#### WHAT IS EXPECTED:
In the entries below, find each line with the string "computer" and copy it.
SOURCE MATERIAL below:
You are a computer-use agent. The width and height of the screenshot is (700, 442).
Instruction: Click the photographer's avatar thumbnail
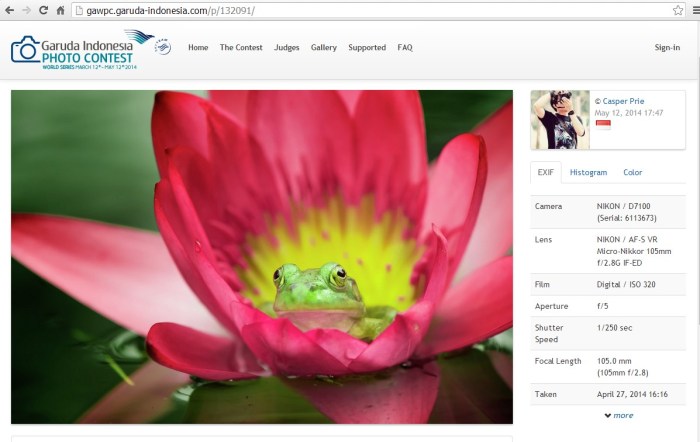point(560,120)
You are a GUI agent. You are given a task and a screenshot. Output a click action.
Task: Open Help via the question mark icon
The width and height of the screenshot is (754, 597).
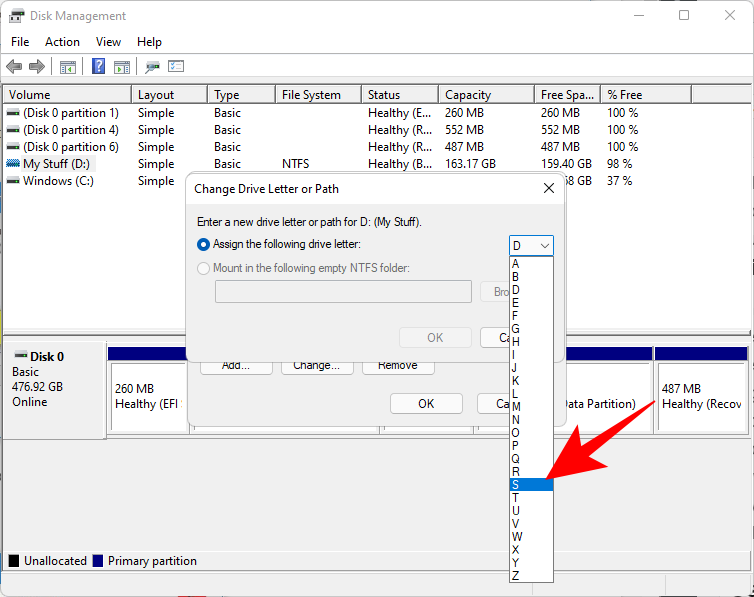click(99, 67)
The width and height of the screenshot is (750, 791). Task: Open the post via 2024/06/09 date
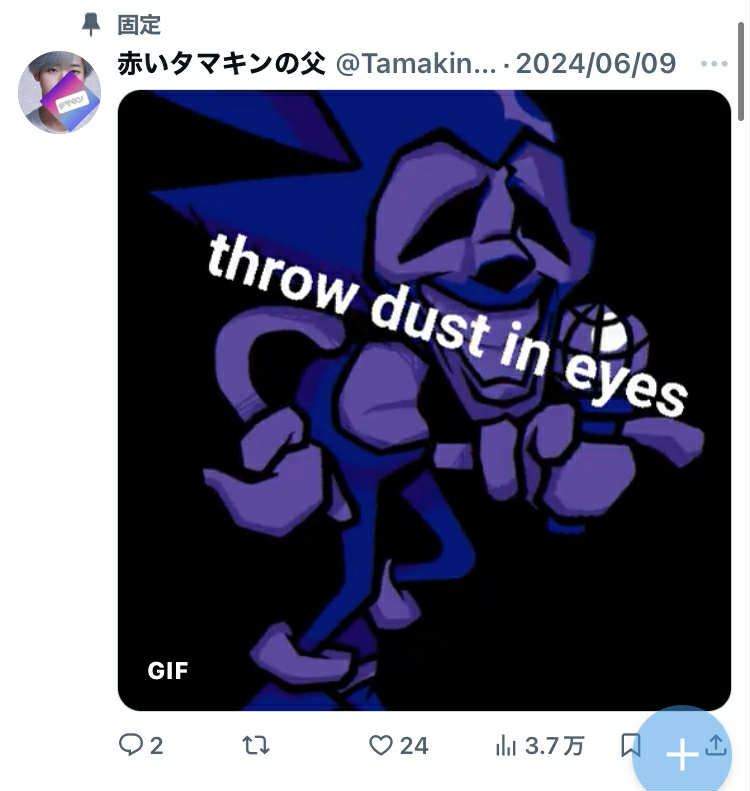click(596, 64)
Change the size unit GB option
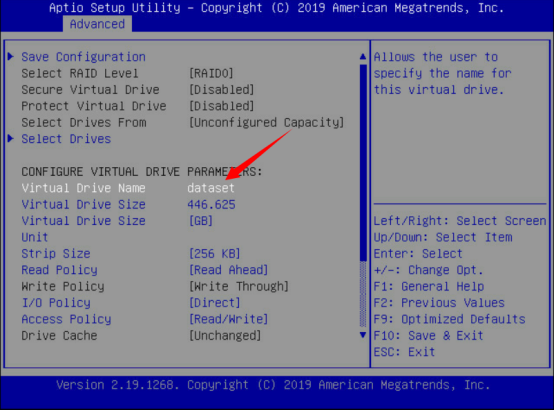 click(201, 221)
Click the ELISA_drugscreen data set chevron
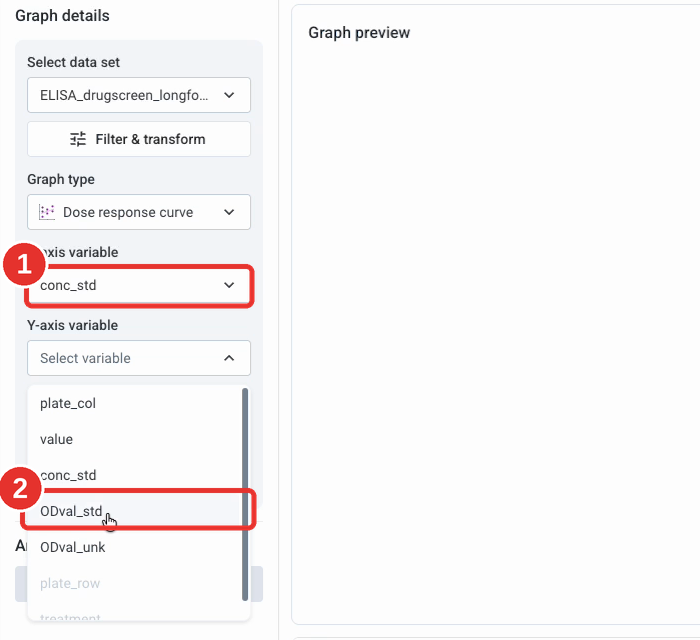Image resolution: width=700 pixels, height=640 pixels. pyautogui.click(x=229, y=95)
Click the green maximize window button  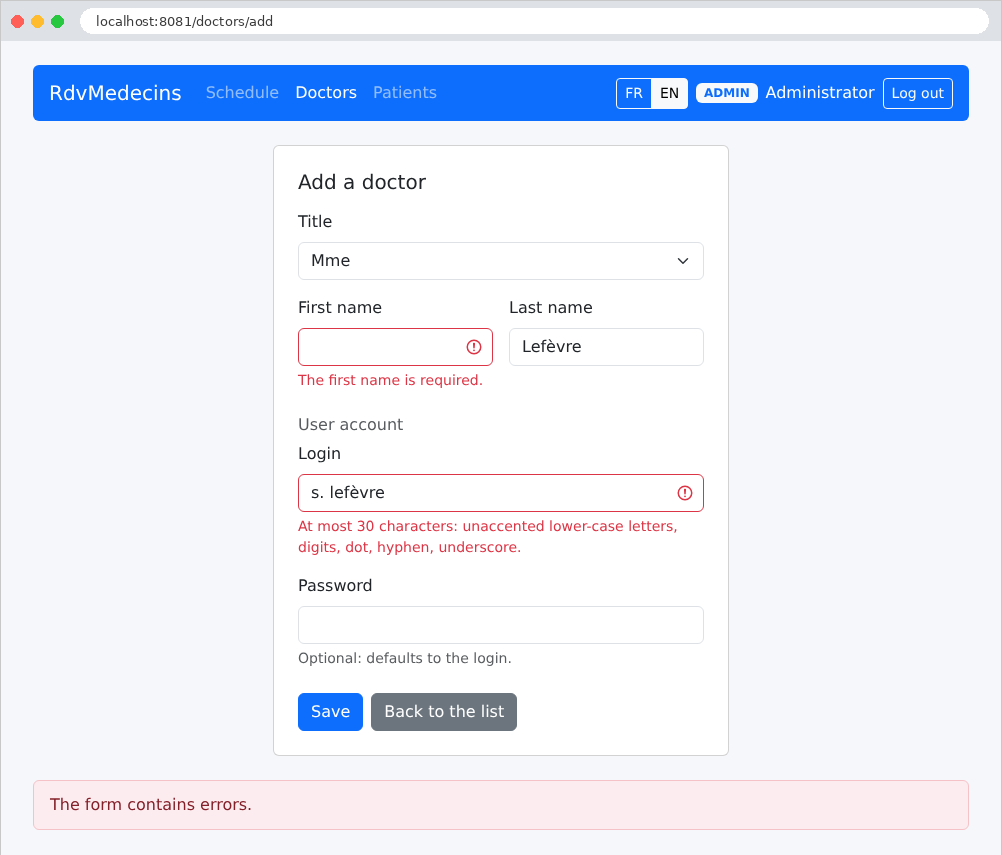58,21
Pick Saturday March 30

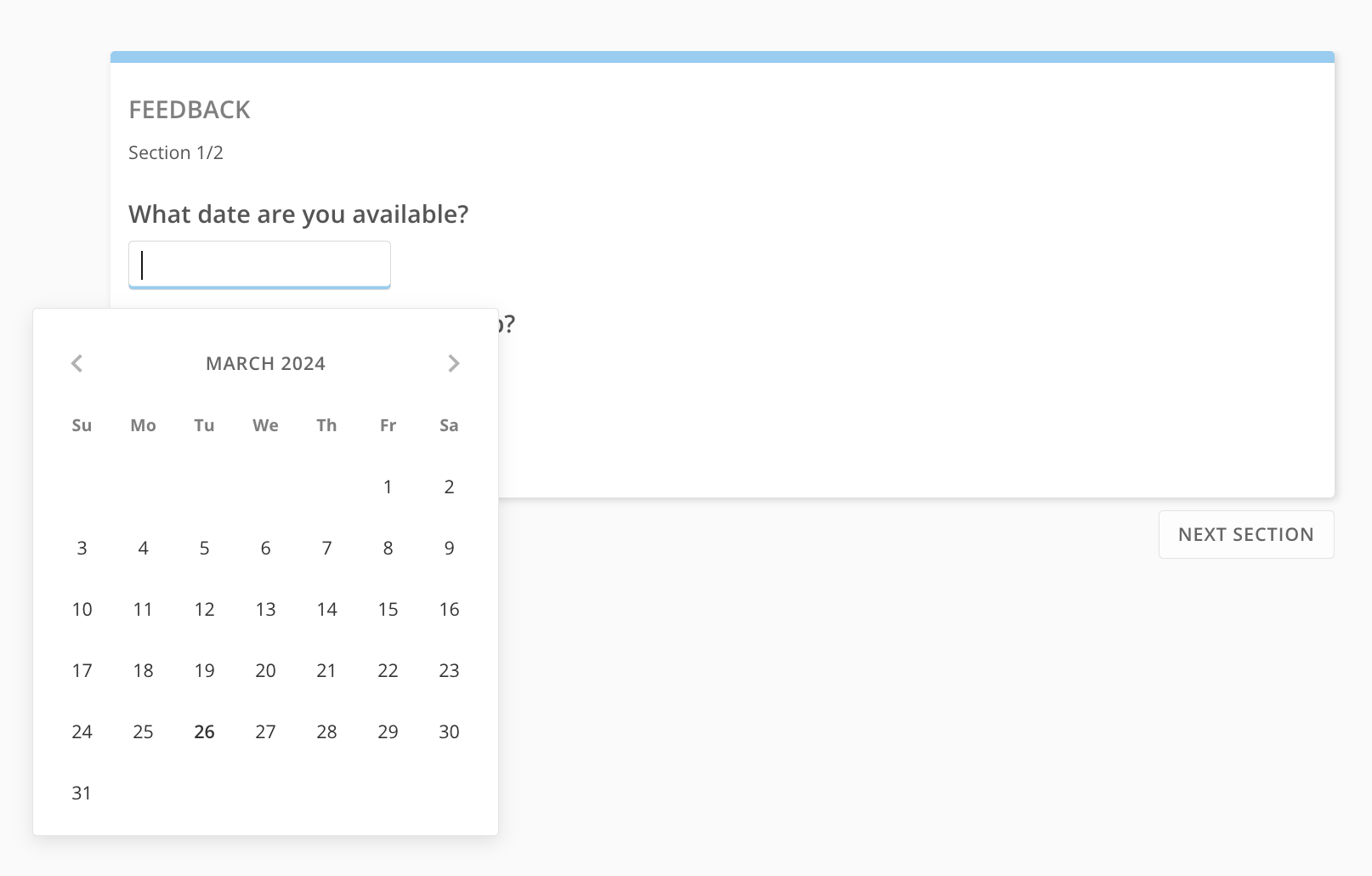(x=449, y=731)
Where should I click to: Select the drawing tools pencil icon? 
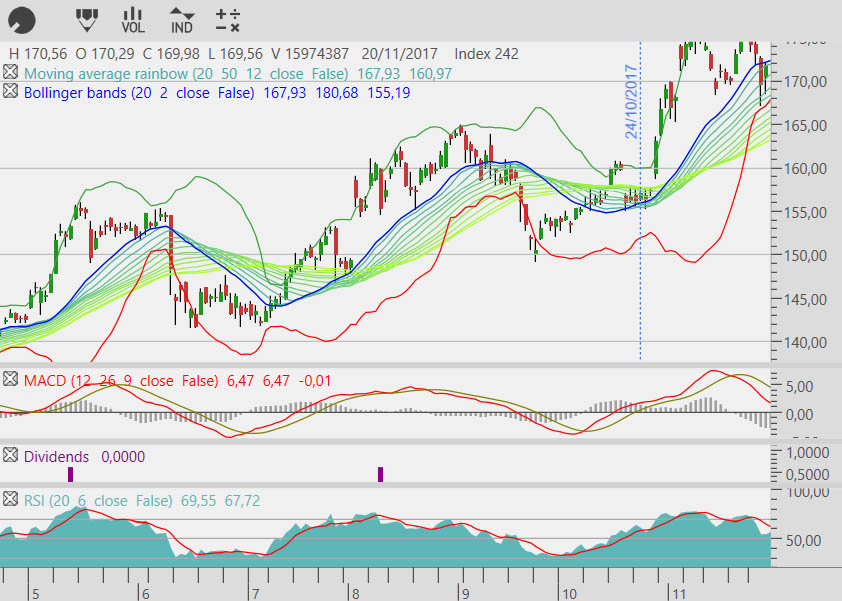87,18
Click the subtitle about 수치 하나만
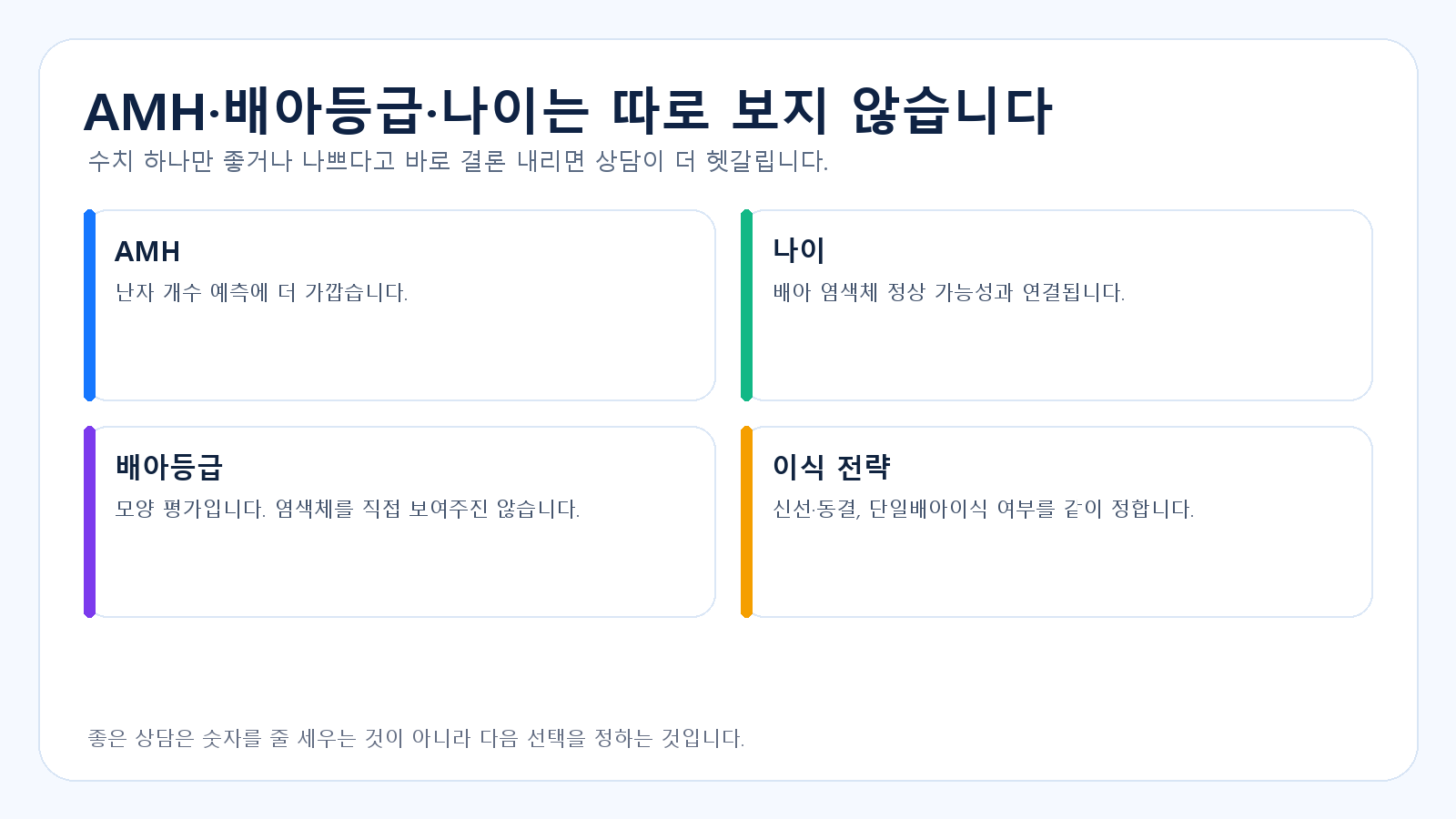The height and width of the screenshot is (819, 1456). [x=458, y=161]
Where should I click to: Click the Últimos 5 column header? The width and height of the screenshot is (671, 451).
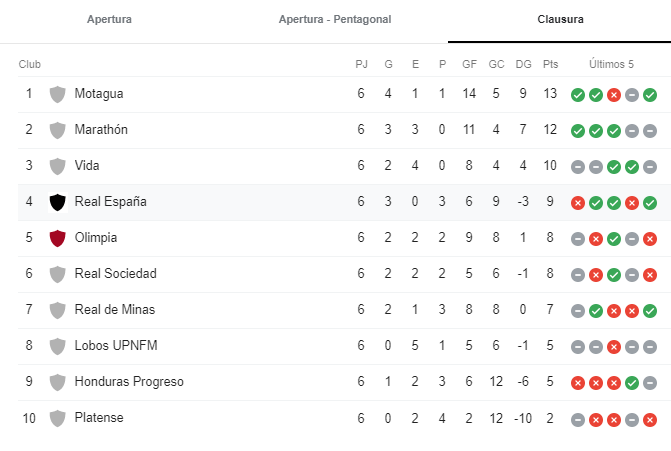point(611,64)
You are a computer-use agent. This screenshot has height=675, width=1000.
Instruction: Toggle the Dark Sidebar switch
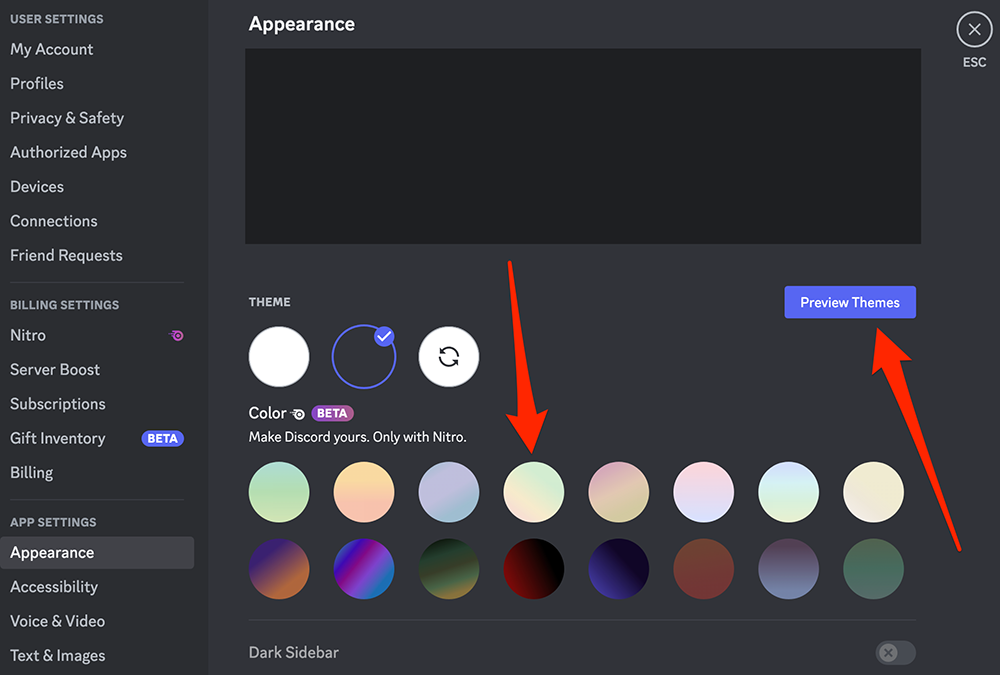(895, 653)
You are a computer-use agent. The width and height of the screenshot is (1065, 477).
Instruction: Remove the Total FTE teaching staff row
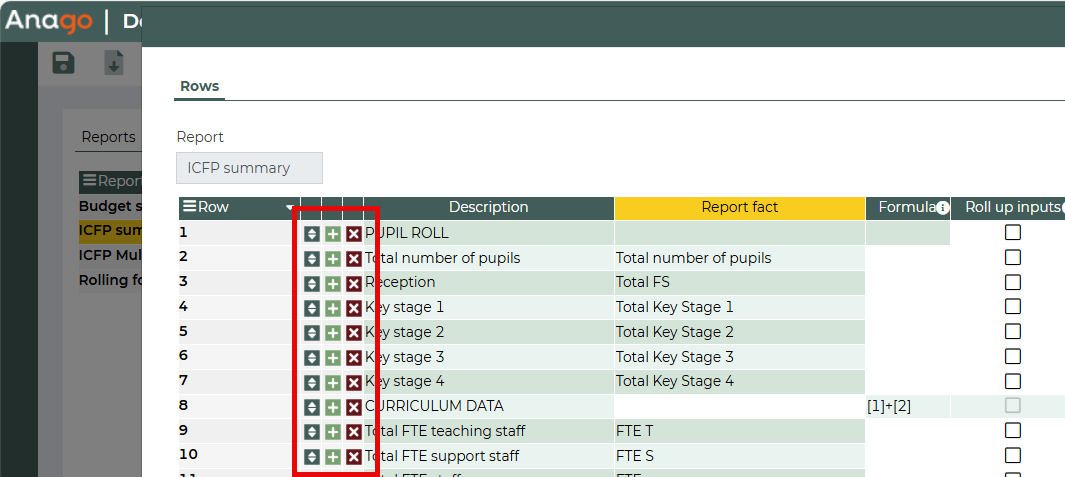pyautogui.click(x=353, y=432)
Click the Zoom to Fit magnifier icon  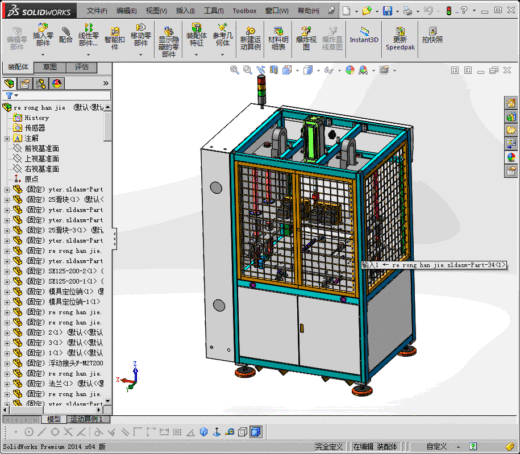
End of SOURCE MATERIAL.
#### EXERCISE RESPONSE:
You are a computer-use agent. The width and height of the screenshot is (700, 442).
You are a computer-use agent. This screenshot has height=675, width=1000.
You are a computer-use agent. The width and height of the screenshot is (1065, 477).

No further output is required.